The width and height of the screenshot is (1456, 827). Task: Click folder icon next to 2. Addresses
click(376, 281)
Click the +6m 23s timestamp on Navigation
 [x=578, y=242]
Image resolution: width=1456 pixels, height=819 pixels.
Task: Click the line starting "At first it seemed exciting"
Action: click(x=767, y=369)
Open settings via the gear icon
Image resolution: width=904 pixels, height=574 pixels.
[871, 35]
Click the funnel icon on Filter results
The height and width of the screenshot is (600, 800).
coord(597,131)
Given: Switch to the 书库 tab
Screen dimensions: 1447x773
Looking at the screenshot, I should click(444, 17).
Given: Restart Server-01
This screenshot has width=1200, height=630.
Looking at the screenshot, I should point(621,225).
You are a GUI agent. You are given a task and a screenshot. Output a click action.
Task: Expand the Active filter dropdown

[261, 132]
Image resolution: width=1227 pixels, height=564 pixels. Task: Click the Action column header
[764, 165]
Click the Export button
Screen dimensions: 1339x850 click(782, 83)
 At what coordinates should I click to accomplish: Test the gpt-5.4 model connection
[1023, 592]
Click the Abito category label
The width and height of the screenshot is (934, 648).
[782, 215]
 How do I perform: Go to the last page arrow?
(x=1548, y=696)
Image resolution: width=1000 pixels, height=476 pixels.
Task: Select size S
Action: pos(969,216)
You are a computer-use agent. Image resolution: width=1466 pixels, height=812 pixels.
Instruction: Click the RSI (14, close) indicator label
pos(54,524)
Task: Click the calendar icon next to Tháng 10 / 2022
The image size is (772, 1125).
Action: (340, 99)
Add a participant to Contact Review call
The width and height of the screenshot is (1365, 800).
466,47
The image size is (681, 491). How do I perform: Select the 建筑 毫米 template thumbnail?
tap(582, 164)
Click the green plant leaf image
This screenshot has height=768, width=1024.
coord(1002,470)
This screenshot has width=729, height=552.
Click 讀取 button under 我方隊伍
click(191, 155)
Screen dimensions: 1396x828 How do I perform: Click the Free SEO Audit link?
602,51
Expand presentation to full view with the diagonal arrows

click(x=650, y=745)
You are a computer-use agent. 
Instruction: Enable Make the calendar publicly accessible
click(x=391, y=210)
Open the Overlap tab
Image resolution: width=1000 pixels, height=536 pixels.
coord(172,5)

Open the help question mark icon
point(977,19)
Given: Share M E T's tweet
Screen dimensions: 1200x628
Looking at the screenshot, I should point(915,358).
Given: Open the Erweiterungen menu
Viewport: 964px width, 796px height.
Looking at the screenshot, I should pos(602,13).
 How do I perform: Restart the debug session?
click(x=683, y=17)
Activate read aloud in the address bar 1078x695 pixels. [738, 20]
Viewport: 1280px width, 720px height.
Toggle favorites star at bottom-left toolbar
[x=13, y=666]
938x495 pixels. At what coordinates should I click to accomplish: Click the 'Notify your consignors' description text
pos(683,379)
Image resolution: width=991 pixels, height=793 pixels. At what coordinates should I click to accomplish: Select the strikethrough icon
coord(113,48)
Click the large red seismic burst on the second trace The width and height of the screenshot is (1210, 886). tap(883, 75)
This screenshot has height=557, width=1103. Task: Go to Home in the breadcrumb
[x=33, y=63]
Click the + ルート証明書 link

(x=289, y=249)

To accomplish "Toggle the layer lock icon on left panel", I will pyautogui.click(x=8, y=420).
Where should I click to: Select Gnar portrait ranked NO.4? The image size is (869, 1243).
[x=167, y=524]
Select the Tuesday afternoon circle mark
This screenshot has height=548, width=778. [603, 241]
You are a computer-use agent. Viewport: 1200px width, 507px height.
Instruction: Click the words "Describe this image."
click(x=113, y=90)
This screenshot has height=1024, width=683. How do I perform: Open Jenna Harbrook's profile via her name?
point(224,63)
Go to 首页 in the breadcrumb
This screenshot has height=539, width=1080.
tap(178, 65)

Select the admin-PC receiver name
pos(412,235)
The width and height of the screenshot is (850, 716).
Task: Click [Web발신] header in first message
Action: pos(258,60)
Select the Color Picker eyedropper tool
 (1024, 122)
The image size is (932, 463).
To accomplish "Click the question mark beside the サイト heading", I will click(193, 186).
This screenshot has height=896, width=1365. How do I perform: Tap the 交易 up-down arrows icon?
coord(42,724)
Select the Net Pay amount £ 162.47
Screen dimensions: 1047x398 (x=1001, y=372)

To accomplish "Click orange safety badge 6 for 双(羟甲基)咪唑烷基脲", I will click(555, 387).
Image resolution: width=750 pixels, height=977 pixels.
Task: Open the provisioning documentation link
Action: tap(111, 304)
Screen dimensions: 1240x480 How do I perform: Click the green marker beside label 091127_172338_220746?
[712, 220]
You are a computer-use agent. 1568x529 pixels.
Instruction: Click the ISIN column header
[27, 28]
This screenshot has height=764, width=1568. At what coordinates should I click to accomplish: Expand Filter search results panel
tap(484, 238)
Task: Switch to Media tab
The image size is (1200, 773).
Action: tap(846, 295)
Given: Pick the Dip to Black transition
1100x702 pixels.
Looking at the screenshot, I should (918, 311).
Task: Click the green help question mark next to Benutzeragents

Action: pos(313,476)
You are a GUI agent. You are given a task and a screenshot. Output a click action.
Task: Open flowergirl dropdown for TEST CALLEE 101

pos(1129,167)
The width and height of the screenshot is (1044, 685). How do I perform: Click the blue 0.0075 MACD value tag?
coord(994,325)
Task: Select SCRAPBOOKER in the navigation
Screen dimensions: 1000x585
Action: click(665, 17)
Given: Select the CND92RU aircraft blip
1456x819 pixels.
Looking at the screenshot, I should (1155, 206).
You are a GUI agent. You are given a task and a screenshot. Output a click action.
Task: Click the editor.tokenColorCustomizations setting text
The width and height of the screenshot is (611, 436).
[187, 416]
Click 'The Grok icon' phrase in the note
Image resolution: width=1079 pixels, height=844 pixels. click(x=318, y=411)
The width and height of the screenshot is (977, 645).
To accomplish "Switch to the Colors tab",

▶ **Task instructions**
Which of the lines in the listing above include "computer"? Report each of them.

▶ **Result for this exercise**
You are a computer-use agent. Image resolution: width=1466 pixels, height=812 pixels.
You are a computer-use agent. 
You are a computer-use agent. Viewport: 1200px width, 507px height.
You are a computer-use agent. 1568x529 pixels.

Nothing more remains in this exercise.